As Mad Maxine, Mjoseth appeared in the World Wrestling Federation (WWF) in 1985 managed by Moolah. Maxine (accompanied by Moolah) defeated Susan Starr in her first WWF match that aired on the March 31, 1985 edition of All American Wrestling. She was accompanied again by Moolah for her second WWF match, which was against Desiree Petersen on April 16, 1985. Although she was initially brought into the WWF to feud with Wendi Richter for the WWF Women's Championship, the two women never wrestled against each other.

She began appearing in WWF merchandising at this time and was originally animated for the CBS Saturday morning cartoon titled Hulk Hogan's Rock 'n' Wrestling, appearing in early commercials and print advertisements for the cartoon. Her character on the show would have been named "Mad" Maxine Ryder, and would have driven a "punk cycle" as her vehicle. Mjoseth claims that Moolah never told her about the WWF's intention for her to be in the cartoon. Mjoseth left the company before the cartoon's debut, and Moolah took over her role. Mjoseth claims to have left the company because she was happier working as a journalist and did not like the percentage Moolah received of her earnings. She also needed further in-ring training.

=== Championship Wrestling From Florida (1985-1986) ===
Mjoseth relocated to Florida with Luna Vachon and Peggy Lee Pringle to work with booker Wahoo McDaniel as "Lady Maxine". She was involved in a storyline feud with Peggy Lee Pringle and her brother Percy Pringle. She also had matches with Luna Vachon in February 1986.

=== Continental Championship Wrestling (1986) ===
Mjoseth appeared in Continental Championship Wrestling in January and February 1986 as the bodyguard of Norvell Austin. She assisted him in his feud with "Exotic" Adrian Street and Miss Linda.

=== Universal Wrestling Federation (1986) ===
In April 1986 in the Universal Wrestling Federation, Lady Maxine became the manager of Jack Victory. She accompanied him in singles matches, as well as 6-man tag team matches where he was paired with The Sheepherders. While managing Victory, she became involved in a feud with Dark Journey. The two women engaged in numerous cat fights from April through June 1986. They also competed in a mixed tag team match which pitted Maxine and Victory against Dark Journey and Koko Ware. The feud between Maxine and Dark Journey ended with Maxine being run out of UWF. In actuality, she chose to retire from professional wrestling (since she had grown tired of the business) and focus on her journalism career.

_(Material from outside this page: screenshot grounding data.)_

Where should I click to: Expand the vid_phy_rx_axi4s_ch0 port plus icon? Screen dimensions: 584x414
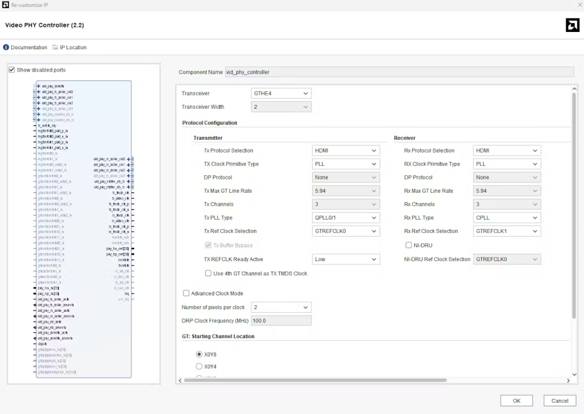(x=128, y=159)
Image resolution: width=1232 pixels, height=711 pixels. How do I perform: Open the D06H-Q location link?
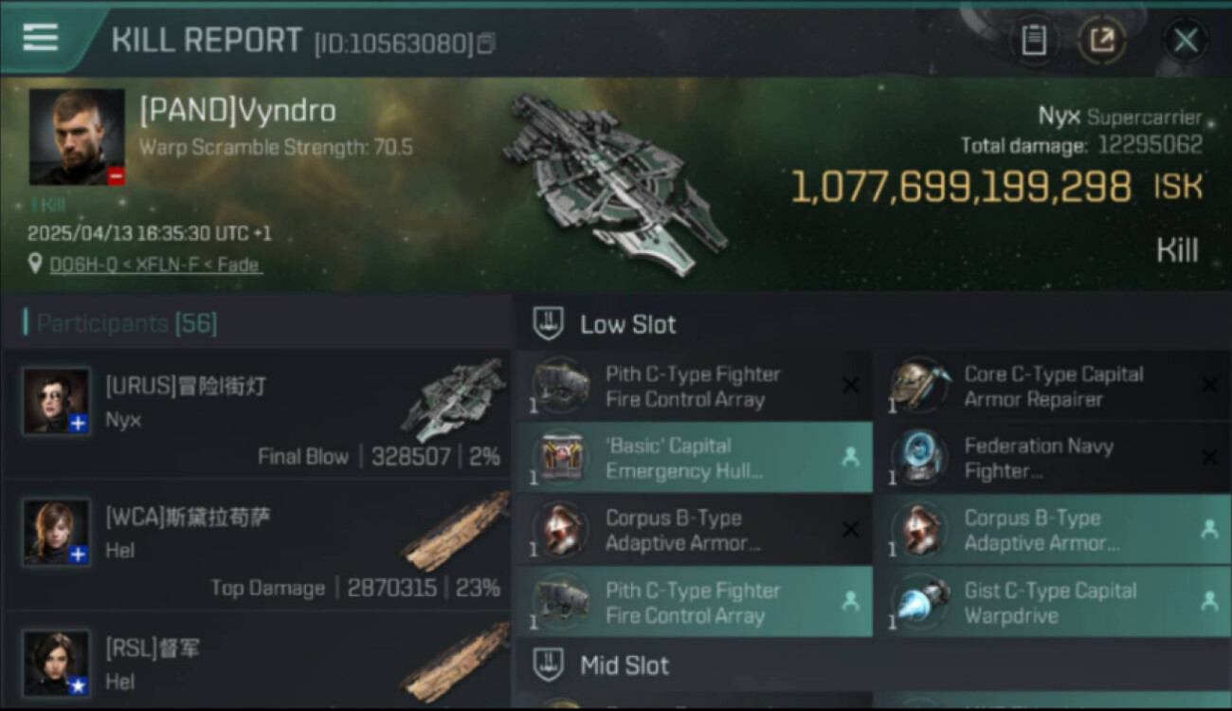[x=155, y=265]
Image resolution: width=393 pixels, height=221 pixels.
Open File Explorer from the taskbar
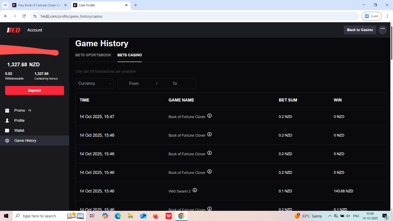point(130,216)
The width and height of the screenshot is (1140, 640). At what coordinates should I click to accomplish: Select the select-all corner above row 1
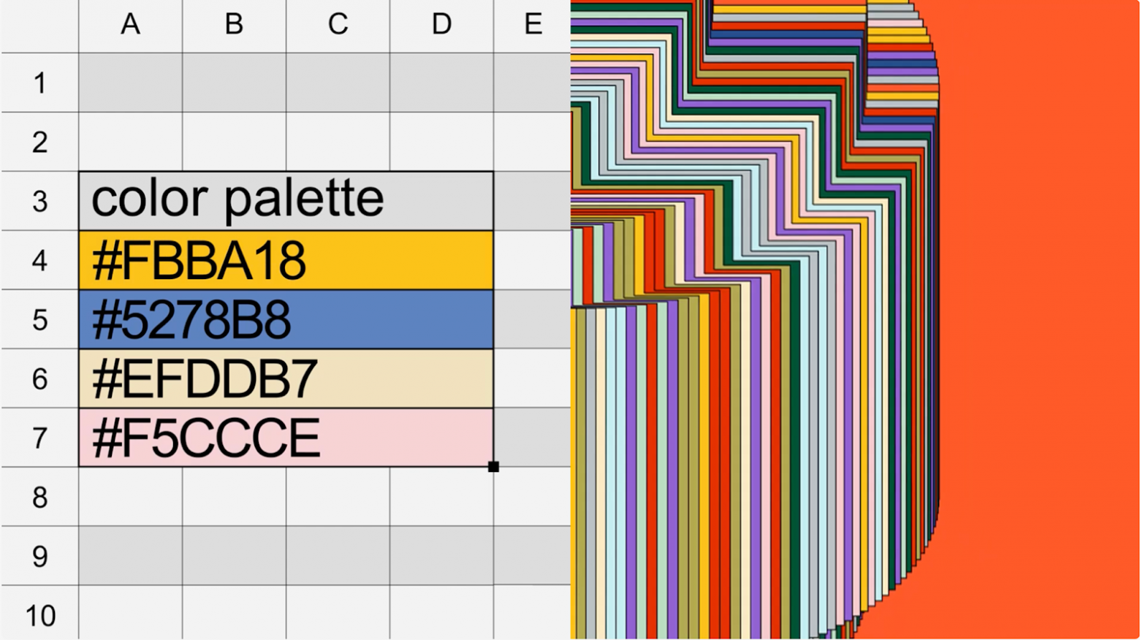pyautogui.click(x=39, y=25)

== Professional wrestling style and personal ==
As Mad Maxine, Mjoseth had a "colorful Mohawk" and wore "biker gear", with journalist Paul Guzzo describing her as "a cross between X-Men comic character Storm and someone from the apocalyptic world in which the Mad Max movies were set."

Mad Maxine wrestled in a "powerhouse" style. Her finishing move was a vertical suplex.

==Personal life==
Mjoseth is of Norwegian descent, but was born in West Germany and grew up as an army brat. She received a scholarship to play basketball at the University of Kentucky and played with the Kentucky Wildcats for two years (1977–1979) before choosing to take a sabbatical from college studies. She lived with her sister in Washington, D.C., and worked odd jobs. She eventually decided to return to college but turned down an athletic scholarship with the University of South Florida (USF). Instead she focused on journalism and wrote for the school newspaper. After graduating from the University of South Florida with a bachelor's degree in communication and journalism in 1982, she worked as a writer and photographer for the Hillsborough Community Newspaper and as a reporter in Sun City Center, Florida. During her wrestling training period, she was editor of The Black News after infiltrating a Ku Klux Klan rally on freelance assignment.

She spent seven years working with the National Institute of Aging (2000–2007) and developed an arts-based program called Vital Visionaries. She was the Acting Chief of Communications for the National Human Genome Research Institute. Mjoseth also worked as a video artist and independent art curator. She appeared in an episode of the HBO television series Real Sex in the 1990s, which featured an erotic art auction she had curated. She published The Chronicles of Mad Maxine, a novel based on her experiences training to become a professional wrestler.